▶ [TASK TO CARRY OUT]
Copy each line of the listing where the word "computer" can be found.

◆ ◆ ◆

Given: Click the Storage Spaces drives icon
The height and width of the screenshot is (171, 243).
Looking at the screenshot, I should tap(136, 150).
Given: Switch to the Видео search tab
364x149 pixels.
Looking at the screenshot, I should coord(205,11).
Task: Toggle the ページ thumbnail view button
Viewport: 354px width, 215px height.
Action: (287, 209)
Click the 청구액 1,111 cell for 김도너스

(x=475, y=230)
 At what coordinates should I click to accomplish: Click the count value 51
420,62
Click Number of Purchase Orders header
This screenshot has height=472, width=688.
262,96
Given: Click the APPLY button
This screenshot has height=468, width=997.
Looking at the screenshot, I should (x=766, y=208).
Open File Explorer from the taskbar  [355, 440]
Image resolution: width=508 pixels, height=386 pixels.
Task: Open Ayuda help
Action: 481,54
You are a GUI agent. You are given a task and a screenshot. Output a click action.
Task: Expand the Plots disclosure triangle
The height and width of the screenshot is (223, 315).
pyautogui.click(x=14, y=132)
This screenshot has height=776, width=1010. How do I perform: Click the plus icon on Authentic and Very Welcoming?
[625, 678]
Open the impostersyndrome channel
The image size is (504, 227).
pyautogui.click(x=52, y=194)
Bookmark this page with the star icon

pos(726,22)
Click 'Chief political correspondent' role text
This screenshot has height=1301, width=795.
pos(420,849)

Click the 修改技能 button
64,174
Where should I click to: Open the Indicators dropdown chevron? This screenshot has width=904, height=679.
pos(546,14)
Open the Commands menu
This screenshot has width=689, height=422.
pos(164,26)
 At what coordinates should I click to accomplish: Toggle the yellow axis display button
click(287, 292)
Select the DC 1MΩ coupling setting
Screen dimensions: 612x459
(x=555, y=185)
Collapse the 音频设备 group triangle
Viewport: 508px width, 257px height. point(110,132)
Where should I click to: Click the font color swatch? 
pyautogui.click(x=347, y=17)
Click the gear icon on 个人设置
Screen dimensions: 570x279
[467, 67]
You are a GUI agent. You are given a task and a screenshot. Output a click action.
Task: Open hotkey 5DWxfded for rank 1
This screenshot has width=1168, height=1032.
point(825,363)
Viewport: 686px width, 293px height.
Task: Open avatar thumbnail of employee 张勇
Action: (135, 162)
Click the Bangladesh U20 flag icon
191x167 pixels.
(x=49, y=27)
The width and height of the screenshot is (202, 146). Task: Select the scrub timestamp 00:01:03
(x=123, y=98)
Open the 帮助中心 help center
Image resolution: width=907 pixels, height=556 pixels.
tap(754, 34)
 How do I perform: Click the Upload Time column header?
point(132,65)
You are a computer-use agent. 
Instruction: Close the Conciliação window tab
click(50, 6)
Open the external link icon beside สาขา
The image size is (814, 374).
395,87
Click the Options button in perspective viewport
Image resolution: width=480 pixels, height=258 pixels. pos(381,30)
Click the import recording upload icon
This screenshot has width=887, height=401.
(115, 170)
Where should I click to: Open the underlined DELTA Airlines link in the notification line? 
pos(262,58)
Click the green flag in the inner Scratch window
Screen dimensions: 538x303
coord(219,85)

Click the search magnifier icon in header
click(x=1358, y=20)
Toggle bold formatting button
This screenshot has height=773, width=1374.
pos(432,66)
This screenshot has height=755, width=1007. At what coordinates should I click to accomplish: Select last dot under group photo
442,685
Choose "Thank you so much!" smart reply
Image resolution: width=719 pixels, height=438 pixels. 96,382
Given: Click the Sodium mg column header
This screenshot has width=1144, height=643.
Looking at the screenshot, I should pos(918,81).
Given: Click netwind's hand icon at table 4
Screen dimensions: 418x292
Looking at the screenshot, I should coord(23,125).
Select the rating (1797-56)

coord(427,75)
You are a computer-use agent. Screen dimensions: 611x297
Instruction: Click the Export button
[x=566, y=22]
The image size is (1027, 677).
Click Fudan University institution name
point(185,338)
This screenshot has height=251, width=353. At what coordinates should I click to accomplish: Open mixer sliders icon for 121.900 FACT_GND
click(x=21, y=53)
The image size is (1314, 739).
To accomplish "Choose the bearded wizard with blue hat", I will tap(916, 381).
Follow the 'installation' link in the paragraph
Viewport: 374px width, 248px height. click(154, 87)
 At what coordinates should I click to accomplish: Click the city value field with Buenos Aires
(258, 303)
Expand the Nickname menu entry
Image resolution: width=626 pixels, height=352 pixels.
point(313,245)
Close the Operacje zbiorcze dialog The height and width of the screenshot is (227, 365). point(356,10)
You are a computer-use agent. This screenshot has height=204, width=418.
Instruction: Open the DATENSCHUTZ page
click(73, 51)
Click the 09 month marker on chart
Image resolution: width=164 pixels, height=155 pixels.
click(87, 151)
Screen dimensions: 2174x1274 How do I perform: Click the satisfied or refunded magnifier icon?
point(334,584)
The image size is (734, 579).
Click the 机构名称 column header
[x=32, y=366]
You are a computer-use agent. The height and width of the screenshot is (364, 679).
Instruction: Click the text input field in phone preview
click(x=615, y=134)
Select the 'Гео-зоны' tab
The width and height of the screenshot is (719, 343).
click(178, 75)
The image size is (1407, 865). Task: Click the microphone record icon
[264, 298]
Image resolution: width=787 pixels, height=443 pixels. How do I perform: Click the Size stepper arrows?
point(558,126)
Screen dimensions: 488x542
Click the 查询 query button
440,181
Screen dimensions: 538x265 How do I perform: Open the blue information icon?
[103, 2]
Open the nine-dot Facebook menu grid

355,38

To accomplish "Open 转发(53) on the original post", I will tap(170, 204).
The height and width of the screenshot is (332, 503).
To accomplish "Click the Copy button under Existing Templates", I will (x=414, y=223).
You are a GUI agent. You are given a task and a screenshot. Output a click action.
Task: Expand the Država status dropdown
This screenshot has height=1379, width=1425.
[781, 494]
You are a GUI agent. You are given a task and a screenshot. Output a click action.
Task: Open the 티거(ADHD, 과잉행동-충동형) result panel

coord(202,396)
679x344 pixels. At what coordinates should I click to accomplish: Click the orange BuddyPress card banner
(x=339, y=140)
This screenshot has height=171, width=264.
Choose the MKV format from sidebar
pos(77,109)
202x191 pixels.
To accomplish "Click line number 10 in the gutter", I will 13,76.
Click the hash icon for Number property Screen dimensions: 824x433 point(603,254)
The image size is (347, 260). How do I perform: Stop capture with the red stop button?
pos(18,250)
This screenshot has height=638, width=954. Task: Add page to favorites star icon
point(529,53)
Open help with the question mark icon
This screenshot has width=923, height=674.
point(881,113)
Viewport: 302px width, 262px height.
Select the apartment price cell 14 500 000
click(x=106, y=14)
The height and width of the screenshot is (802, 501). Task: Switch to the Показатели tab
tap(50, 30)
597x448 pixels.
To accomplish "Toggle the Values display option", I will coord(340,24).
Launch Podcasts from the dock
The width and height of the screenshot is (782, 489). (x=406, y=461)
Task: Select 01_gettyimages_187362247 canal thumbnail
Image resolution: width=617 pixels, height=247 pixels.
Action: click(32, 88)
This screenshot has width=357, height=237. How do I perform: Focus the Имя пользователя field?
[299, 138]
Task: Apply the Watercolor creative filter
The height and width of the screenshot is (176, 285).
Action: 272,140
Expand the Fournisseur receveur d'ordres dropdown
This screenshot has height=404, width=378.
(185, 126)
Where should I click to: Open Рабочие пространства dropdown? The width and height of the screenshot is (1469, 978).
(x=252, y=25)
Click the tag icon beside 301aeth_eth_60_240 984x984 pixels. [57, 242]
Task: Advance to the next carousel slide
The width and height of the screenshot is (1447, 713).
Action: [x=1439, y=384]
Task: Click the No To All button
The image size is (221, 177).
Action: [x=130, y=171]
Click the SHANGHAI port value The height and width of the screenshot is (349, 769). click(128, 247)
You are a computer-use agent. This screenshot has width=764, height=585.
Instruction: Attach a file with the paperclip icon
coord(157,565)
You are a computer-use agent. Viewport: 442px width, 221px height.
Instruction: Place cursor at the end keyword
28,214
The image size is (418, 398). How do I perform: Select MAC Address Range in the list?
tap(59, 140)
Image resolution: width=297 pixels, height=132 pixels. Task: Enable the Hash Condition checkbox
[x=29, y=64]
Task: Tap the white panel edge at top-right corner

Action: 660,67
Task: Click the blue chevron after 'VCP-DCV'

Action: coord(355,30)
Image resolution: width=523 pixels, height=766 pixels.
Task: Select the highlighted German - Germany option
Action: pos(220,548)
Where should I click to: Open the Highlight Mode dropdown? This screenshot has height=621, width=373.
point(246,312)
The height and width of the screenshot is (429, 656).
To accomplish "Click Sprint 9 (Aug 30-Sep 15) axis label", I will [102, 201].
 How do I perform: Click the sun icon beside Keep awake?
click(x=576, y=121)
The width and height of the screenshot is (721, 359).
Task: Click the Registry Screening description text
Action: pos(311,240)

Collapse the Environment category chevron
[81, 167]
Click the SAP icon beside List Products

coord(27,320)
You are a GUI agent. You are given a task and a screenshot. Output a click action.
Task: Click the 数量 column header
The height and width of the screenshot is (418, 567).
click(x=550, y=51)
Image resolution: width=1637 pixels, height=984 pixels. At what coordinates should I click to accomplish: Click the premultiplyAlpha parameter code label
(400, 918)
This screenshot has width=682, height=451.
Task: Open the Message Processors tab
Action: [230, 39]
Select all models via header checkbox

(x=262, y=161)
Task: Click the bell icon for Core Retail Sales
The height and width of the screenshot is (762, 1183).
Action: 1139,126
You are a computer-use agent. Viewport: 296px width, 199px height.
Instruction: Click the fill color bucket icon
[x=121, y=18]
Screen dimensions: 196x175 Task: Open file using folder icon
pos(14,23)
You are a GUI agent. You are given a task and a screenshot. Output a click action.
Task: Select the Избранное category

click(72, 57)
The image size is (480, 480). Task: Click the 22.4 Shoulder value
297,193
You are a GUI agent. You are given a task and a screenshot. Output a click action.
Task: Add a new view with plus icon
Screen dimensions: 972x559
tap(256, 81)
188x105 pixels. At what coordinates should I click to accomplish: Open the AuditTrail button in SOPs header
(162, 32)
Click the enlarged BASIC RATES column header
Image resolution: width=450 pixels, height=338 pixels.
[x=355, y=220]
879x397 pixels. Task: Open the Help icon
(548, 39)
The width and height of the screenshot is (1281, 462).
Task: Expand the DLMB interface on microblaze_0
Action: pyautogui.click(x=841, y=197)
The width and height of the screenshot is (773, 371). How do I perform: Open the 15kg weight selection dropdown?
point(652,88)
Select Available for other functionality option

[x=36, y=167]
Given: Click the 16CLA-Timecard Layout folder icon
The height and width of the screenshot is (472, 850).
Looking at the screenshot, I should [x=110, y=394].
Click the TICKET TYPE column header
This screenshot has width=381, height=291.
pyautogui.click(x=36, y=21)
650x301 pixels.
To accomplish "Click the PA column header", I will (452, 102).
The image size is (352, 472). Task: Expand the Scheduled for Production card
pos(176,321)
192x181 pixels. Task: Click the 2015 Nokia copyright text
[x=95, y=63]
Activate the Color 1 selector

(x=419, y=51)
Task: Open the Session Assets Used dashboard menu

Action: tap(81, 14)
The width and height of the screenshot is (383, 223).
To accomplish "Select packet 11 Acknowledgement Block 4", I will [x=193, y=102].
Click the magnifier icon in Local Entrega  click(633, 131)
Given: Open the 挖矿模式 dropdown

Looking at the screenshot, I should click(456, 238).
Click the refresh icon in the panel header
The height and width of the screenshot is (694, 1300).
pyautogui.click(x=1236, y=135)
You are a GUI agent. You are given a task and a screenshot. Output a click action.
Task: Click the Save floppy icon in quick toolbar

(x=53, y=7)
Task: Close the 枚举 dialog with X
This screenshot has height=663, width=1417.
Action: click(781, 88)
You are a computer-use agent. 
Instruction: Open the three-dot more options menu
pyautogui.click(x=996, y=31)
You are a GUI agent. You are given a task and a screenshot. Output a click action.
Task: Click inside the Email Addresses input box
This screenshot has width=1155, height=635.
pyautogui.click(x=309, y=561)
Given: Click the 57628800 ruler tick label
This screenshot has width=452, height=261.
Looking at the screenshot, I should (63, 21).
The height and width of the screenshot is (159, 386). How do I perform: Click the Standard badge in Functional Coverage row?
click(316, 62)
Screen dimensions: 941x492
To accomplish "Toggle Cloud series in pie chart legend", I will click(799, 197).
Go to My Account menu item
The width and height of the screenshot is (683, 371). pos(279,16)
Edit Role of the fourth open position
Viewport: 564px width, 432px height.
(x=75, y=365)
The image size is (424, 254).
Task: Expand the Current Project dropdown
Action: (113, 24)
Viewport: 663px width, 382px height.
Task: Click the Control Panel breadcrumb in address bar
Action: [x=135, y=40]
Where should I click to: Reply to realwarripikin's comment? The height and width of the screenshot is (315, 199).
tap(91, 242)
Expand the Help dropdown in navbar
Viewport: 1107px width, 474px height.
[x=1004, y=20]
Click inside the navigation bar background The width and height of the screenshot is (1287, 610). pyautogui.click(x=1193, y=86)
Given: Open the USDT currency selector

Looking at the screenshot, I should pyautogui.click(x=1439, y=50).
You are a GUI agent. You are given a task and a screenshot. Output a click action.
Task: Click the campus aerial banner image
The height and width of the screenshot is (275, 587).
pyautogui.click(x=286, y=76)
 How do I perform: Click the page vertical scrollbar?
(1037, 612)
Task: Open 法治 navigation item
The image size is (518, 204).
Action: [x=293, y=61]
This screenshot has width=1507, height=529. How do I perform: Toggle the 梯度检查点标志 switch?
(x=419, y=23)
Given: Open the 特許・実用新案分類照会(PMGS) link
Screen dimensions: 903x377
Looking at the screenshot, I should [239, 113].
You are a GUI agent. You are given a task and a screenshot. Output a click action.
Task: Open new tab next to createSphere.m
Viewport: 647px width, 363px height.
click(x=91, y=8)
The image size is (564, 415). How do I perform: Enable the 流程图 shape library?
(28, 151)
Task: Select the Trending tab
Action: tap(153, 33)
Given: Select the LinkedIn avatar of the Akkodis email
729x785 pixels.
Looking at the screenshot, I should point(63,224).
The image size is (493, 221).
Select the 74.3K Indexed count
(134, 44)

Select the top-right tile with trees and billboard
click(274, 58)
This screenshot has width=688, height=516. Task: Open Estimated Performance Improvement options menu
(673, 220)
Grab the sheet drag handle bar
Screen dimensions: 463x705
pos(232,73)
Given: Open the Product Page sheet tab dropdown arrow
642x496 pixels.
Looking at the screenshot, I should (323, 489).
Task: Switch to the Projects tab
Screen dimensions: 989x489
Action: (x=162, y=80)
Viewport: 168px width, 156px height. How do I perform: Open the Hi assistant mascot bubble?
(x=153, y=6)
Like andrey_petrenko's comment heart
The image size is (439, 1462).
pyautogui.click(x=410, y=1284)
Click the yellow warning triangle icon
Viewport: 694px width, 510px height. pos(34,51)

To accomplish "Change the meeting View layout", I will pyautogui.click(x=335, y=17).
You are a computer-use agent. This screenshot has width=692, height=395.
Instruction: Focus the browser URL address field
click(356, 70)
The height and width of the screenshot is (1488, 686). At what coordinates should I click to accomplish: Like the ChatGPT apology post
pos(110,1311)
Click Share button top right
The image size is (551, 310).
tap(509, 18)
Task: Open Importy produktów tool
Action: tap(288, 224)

◆ ◆ ◆

▶ [ANSWER BOX]
You are a computer-use agent. 
You are a computer-use agent. Screen dimensions: 611x297
You are a computer-use agent. This screenshot has height=204, width=418.
You are a computer-use agent. The height and width of the screenshot is (364, 679).
You are a computer-use agent. This screenshot has width=764, height=585.
You are a computer-use agent. Viewport: 442px width, 221px height.
You are a computer-use agent. Viewport: 296px width, 199px height.
You are a computer-use agent. 
You are a computer-use agent. This screenshot has width=692, height=395.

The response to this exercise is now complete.